He criticizes social media but cannot do without it. He’s interested in classical arts but also follows fashion. He’s straightforward about what he feels. With his eclectic taste and inner conflicts, Ege İşlekel is a true Y-generation artist. In addition to being an interior designer, he works with a series of collages which has become a hot topic on Instagram. We’ve been following his works for a while; if you don’t know him yet, now is the time.
How long have you been interested in collages?
To be honest, I never thought I’d be making collages when I was doing my master’s degree. I began making them after graduation due to my interest in sculptures and paintings. I was making them because I enjoyed it and never thought that there’d be a financial return. People liked them very much because I take a critical look at the past and the present, and it became a huge hit on Instagram.
What is your starting point before you begin a work?
I don’t find it hard to make new things. All I need is a keyword like smart phone, addiction, peace, violence, gossip, etc. After that, I look for 3 paintings that I can work with. I always make three different works with the same subject.
We see examples of European classical arts in your works. Do you think the fact that you moved to Italy has had an influence on your style?
One of the advantages of living in Italy is that my interest in art increased. I started photo-manipulating in Italy so if I weren’t here, I wouldn’t become this popular so quickly.
How interested are you in current issues? Which kind of content do you follow on the Internet or interest you?
There are certain things I follow online. I definitely read Top Tweets. I go through current issues to see if there’s something I can use. I also keep track of what’s going on in fashion. The IKEA bag frenzy began when a brand released a similar-looking bag with a more expensive price tag. At first, I didn’t like it but when people started making clothes, shoes and accessories, I couldn’t help myself.

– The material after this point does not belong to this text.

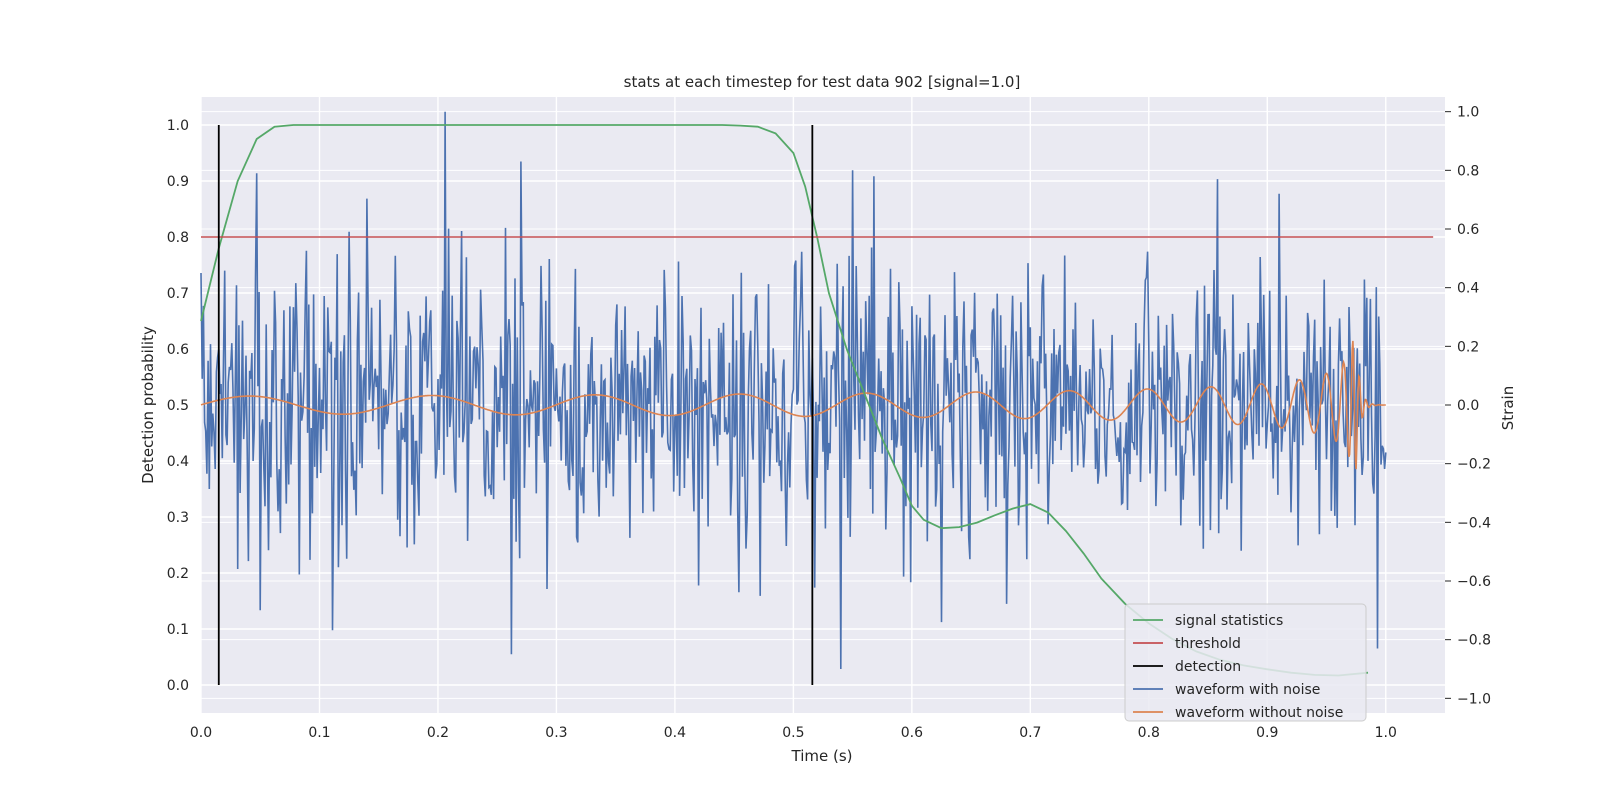  I want to click on y2-tick-label: 0.0, so click(1468, 406).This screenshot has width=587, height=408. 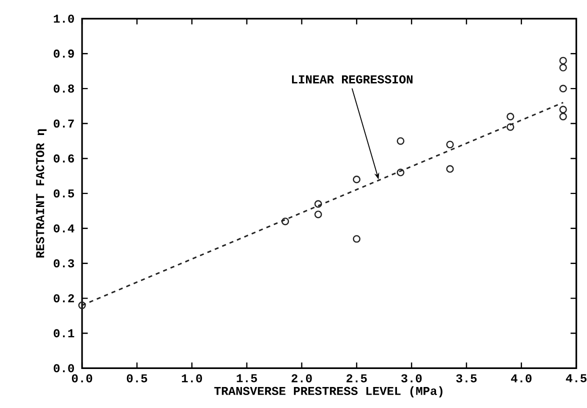 I want to click on y-tick-label: 0.4, so click(x=64, y=228).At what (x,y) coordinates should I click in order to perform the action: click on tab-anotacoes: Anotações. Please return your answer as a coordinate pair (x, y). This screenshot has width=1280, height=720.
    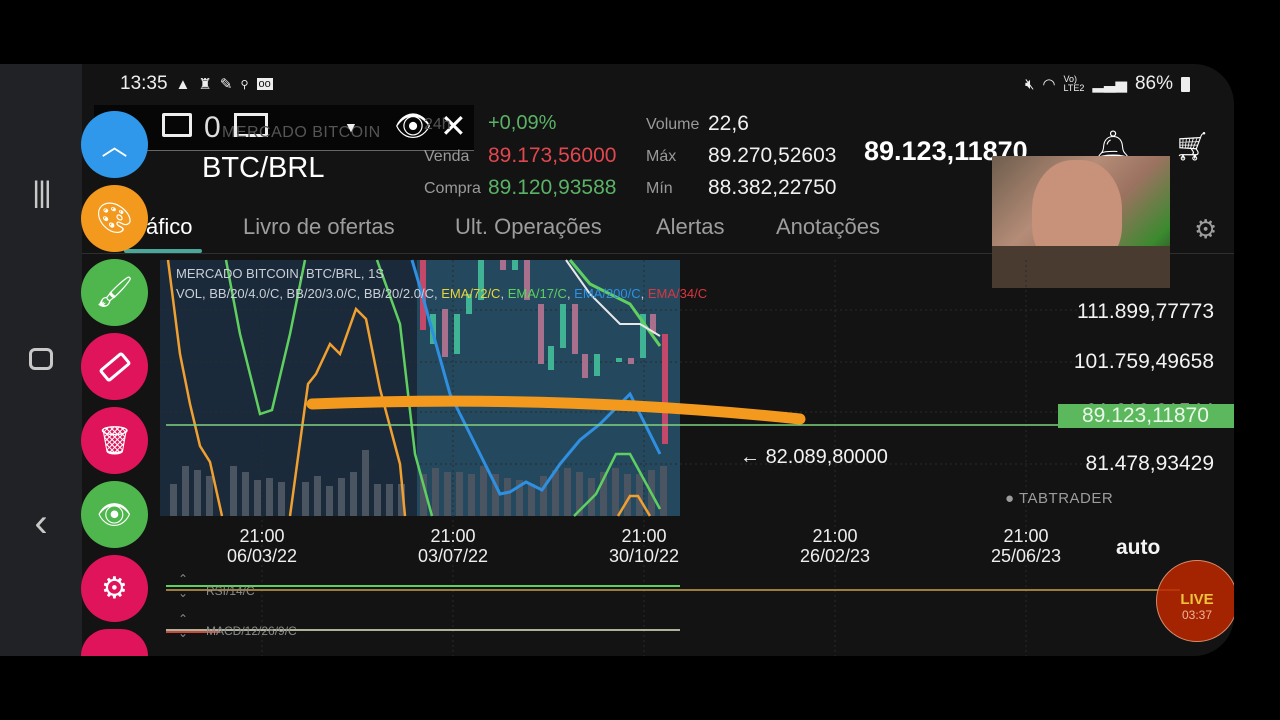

You make fun of a lot of things – from getting likes with selfies to YouTube celebrities. Are you a mocker in real life?
As a person, yes. But it’s never the kind that hurts people. I can be very serious or childlike depending on the situation. I like criticizing but I do it not with words but with my works. I try to raise awareness in a way that doesn’t hurt the other party.
We see traces of social media in your collages. What kind of relationship do you have with social media?
Though I criticize it a lot, I think I’m a social media addict. And I kind of have to be because I share my works on social media. I believe it has both positive and negative effects. It can become a beacon of hope for people in need, or a new platform for talented people to promote themselves.
Do you display your works anywhere other than social media?
I used to share them on Tumblr but when people started downloading and sharing them online, I decide to share them only on Instagram.
We saw your special designs for Nike as part of Artxdesign. What do you think about brand collaborations?
I think it creates positive results – artists and brands alike – when brands decide to collaborate with talented people. Compared to 10 years earlier, TV commercials are replaced by social media advertisements. I believe that one of the best ways to attract people’s attention is an advertisement campaign that is intertwined with art. Before my collaboration with Artxdesign & Nike, I was one of the 11 artists involved in the advertisement campaign by Gucci. In short, many brands involve artistic elements in their designs and advertisements.
Would you be doing this kind of collages if it weren’t for social media?
I don’t think I would because I’m motivated by people’s positive feedback on social media. If no one liked it, I wouldn’t be doing this now.